--- Document extract ---
Dependability

2.2.1 Dependable computing

The idea of a dependable business process, as introduced in Section 1.1, relies on concepts and principles that come from the dependable computing area [IFI]. In the software engineering literature, the term dependability is defined as the ability to deliver service that can justifiably be trusted [ALRL04]. Such a service is delivered by a system: i.e. an entity made of hardware, software and humans. In the business domain, the service is the business process, whereas the system is the business organisation that owns such a process.

It is assumed that systems are not perfect, i.e. they are expected to fail from time to time. A system fails (aka system failure, or simply failure) when there is a service failure: i.e. the delivered service is judged (by a particular judgemental entity [RK07]) as being different from its intended state. As system failures are unavoidable, the challenge is to reduce their frequency and severity. A dependable system, thus, is one that has the ability to avoid service failures that are more frequent and more severe than is acceptable from the judgemental system’s point of view. The term “judgemental system” covers concepts ranging from failure detectors implemented in hardware or software to the legal justice system. Furthermore, since the judgemental system is itself a system, it might also fail (as judged by another higher level judgemental system). In this work, as will be demonstrated later, the role of judgemental system is played by the stakeholders that request the service that is to be provided. An error is the part of a system

2.2. Dependability 19

state that might lead to a failure. The hypothesised cause of the error is a fault. An error does not necessarily lead to a failure as it may be avoided by chance or design, or simply because it does not constitute a fault for the enclosing system.
--- Given information ---
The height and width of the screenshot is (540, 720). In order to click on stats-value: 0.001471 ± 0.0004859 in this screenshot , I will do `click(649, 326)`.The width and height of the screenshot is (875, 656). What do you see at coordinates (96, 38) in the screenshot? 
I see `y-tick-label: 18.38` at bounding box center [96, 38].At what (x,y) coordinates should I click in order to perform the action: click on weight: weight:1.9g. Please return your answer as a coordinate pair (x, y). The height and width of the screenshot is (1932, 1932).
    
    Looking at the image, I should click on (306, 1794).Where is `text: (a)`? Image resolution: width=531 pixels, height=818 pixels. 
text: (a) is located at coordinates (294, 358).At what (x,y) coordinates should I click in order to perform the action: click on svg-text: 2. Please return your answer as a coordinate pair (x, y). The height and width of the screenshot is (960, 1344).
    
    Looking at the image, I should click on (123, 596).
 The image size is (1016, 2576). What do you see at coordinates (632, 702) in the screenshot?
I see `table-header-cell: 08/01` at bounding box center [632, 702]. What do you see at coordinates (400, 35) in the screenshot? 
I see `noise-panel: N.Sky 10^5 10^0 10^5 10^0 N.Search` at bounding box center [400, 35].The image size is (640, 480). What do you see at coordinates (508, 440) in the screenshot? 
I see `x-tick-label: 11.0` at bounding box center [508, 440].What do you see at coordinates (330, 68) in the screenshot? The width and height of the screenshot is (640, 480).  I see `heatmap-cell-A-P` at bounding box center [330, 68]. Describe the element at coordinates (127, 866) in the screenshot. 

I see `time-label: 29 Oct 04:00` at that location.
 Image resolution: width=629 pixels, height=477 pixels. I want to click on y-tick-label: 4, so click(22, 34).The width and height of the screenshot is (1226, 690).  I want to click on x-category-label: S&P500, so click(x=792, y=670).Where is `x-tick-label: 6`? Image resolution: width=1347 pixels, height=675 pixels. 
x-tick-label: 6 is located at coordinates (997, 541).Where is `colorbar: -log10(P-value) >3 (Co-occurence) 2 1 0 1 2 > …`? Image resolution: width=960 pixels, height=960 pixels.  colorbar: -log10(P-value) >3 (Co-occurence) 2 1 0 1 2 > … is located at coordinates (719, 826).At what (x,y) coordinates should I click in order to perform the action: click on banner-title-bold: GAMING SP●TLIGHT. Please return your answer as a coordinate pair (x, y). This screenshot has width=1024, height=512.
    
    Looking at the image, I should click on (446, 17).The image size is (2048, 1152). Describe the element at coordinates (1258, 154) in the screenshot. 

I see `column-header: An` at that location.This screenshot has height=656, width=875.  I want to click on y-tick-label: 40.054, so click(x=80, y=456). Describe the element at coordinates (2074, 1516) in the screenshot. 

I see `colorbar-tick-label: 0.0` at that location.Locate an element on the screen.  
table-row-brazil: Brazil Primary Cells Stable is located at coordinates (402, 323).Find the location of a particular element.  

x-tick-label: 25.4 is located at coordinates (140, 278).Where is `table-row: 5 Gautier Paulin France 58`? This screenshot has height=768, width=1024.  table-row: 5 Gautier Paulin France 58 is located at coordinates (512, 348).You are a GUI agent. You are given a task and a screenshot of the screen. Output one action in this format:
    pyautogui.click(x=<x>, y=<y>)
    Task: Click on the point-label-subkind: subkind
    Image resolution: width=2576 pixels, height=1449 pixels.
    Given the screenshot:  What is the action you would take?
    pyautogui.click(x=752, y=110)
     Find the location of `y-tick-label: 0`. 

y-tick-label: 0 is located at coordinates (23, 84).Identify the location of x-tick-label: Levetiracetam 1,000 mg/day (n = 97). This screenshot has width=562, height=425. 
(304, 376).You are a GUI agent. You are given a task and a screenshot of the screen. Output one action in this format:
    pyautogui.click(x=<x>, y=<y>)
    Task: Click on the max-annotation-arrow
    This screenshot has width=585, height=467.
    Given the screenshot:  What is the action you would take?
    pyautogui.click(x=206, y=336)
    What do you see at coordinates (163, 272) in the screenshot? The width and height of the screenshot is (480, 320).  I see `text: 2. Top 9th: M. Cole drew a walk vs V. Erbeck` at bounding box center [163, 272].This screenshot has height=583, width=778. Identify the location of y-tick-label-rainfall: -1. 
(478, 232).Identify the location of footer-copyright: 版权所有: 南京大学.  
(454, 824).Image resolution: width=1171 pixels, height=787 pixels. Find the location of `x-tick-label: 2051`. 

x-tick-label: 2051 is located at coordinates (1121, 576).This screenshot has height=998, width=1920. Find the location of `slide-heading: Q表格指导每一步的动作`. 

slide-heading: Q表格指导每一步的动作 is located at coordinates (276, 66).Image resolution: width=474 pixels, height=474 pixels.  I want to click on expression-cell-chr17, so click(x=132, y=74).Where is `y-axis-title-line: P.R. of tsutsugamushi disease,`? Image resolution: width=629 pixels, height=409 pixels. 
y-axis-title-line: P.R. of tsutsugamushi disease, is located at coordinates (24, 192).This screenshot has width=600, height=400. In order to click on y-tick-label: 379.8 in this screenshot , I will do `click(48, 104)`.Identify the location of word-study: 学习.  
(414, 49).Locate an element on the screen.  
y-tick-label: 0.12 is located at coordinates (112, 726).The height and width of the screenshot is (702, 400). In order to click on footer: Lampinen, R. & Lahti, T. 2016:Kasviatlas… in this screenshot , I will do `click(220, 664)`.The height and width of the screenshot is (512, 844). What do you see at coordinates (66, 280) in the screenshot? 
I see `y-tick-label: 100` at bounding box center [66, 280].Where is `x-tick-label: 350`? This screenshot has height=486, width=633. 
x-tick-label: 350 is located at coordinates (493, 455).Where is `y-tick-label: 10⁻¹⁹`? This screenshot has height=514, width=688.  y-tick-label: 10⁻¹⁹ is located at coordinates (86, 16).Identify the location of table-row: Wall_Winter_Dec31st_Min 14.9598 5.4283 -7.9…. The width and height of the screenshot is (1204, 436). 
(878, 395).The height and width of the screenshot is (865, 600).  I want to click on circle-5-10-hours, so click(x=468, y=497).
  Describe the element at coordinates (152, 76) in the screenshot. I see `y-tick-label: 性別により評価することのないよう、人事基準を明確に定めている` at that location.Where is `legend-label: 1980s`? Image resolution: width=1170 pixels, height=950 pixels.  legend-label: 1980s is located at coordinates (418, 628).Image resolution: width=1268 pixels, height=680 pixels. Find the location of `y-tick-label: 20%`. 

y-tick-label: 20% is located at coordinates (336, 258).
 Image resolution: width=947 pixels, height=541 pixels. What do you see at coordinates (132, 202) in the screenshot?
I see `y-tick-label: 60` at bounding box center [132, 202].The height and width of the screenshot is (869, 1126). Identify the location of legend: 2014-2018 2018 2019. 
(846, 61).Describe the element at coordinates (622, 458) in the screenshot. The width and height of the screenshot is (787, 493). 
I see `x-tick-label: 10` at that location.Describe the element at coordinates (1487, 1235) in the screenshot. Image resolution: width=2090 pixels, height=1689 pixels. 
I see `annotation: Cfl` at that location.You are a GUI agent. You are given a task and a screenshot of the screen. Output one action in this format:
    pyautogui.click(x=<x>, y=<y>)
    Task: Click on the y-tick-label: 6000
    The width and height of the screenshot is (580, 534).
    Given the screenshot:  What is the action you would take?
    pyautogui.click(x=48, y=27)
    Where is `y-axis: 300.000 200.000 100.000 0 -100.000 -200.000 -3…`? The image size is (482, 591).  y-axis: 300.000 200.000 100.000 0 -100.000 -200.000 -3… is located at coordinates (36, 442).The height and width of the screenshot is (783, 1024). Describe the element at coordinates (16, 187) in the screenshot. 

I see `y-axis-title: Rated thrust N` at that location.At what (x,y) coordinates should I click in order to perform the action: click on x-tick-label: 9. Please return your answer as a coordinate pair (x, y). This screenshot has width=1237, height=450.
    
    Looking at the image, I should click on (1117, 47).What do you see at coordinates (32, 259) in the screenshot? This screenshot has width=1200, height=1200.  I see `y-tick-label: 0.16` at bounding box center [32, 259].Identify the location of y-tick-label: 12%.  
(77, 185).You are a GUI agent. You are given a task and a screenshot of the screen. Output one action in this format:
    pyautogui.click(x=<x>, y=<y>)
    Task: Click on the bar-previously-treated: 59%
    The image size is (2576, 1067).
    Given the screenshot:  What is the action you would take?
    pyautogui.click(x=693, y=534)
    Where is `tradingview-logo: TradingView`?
---
• Work item A: According to the passage on dependable computing, what is the hypothesized cause of an error called?
• Work item B: Write the next part of the passage on dependable computing, picking up after its last sentence.
The material comes from a different source than the text on dependability.

• Task output A: A fault.

• Task output B:
There exist four general mechanisms to achieve dependability [ALRL04]: fault prevention, fault tolerance, fault removal, and fault forecasting. Fault prevention deals with the objective of avoiding the introduction of faults during the software development process. As such objective is a part of the general aim of every software development methodology, fault prevention can be considered as an inherent part of it. Thus, good practices in software development (e.g. modularity with low coupling and high cohesion, information hiding, use of strongly typed languages for the specification, design and implementation) help in reducing the number of faults when developing a system. Fault tolerance is aimed at allowing the system to provide the service in spite of the presence of faults. The basic activities required to achieve fault tolerance are error detection (i.e. to identify the presence of an error) and system recovery (i.e. to lead the system to a well-defined state without detected errors from which the system can continue its normal execution). Fault removal deals with uncovering faults that have occurred at any phase in the development process. Activities covered by this mechanism range from checking the specification of the system to uncover specification faults up to exercising the system (i.e. testing) to uncover development faults. Fault forecasting is aimed at evaluating the behaviour of the system under the occurrence of faults such that it can be concluded which ones would lead to system failure.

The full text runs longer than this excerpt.